The thing about a Limited Company is that it’s not your money!
The company is a completely separate entity in the eyes of the law. You may own the company but the legalities mean that you must treat all transactions with your business as being an “arm’s length arrangement”. In reality that means that you cannot just dip in and out of the bank account taking what you need when you need it. There must be a clear account kept of what monies have been taken out of the business and what they were for. This must happen at the time that the transaction occurs not later when you’re trying to sort things out for the accounts and tax returns filing. The past cannot be re-created. Trying to retro-fit transactions into categories later can be questioned by HMRC. This can all be avoided by keeping on top of your accounting as you go recording amounts that you extract from the business correctly.
So, for the self employed who operate via a Limited Company extracting money to live on is slightly more complicated as, in most cases, money will be extracted by way of a combination of dividends and salary, with the salary being taken out of the business as a cost already included in the accounts. The best combination of dividends and salary for the owner of the limited company will vary each year as the tax rates change and will depend on the personal circumstances of the individual.
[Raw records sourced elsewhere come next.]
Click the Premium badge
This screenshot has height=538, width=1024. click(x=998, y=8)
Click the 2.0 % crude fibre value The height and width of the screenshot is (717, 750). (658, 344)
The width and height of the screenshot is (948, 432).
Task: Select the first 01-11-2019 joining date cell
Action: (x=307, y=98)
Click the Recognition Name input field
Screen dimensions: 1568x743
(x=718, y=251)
There is no right or wrong answer although there will be some general “rule of thumb” guides that can be found on the internet – just search for Salary and Dividends for a limited company. It’s vital that you make sure that you are looking at the information for the right tax year. Otherwise you could end up making costly mistakes. As with everything that you find on the internet, do verify the source and make sure that the information is provided by a suitably qualified accountant or tax professional. Do read the information given fully making sure that the approach described suits your individual circumstances.
Let’s look at salary and dividends in a bit more detail.
Salary
Depending on your circumstances you may pay yourself a salary from your limited company. If this is the case then each month a payment would be made from the business bank account to your personal bank account. The transaction should be described as “Director’s Salary” and posted to a Director’s Salary account in the profit and loss section of your accounting system.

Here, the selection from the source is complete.